# Testo dell'esercizio
↓↓↓
BARRY LYNDON: E LUCE (NATURALE) FU
L'obiettivo speciale della Zeiss utilizzato da Kubrick per il film
Agostino Maiello, dicembre 2006

C'era una volta un signore che si chiamava Stanley Kubrick che soleva fare non più di un film a lustro (ma valeva la pena aspettare, altroché). Tra le varie leggende che si raccontano c'è quella secondo cui il film Barry Lyndon, del 1975, sarebbe stato interamente girato in luce naturale. Non è del tutto vero, ma non per questo la storia è meno interessante.

La locandina del film.
↑↑↑
# Dati archiviati
↓↓↓
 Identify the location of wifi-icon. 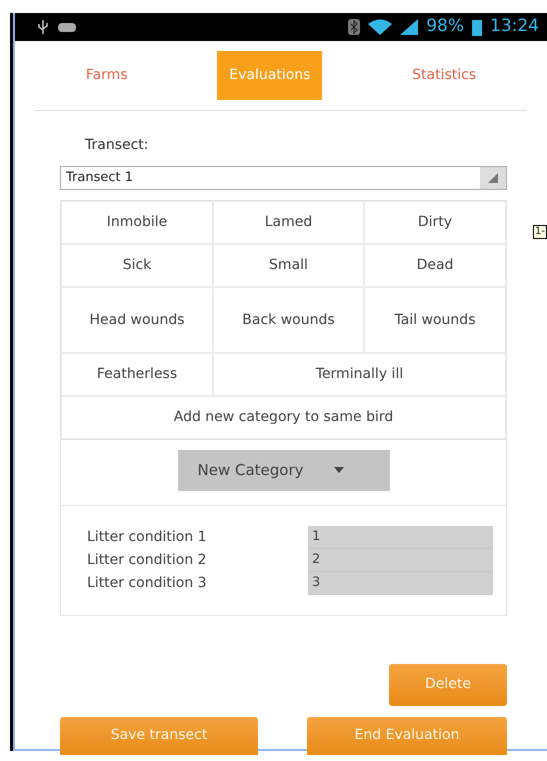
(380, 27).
↑↑↑
↓↓↓
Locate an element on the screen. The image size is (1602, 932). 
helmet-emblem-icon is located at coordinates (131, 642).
↑↑↑
# Compiti dell'esercizio
[1] Elenca i nomi propri distinti presenti nel testo su Barry Lyndon. Riporta ciascuno una sola volta, nella sua forma più completa.
[2] Riassumi in due frasi il testo su Barry Lyndon.
Le voci provengono da una fonte diversa.

# Risposte ai compiti
[1] Barry Lyndon, Zeiss, Stanley Kubrick, Agostino Maiello

[2] Il testo, firmato da Agostino Maiello nel dicembre 2006, riguarda l'obiettivo speciale della Zeiss che Stanley Kubrick utilizzò per Barry Lyndon. Una leggenda vuole che il film del 1975 sia stato girato interamente in luce naturale, cosa non del tutto vera che però non rende la storia meno interessante.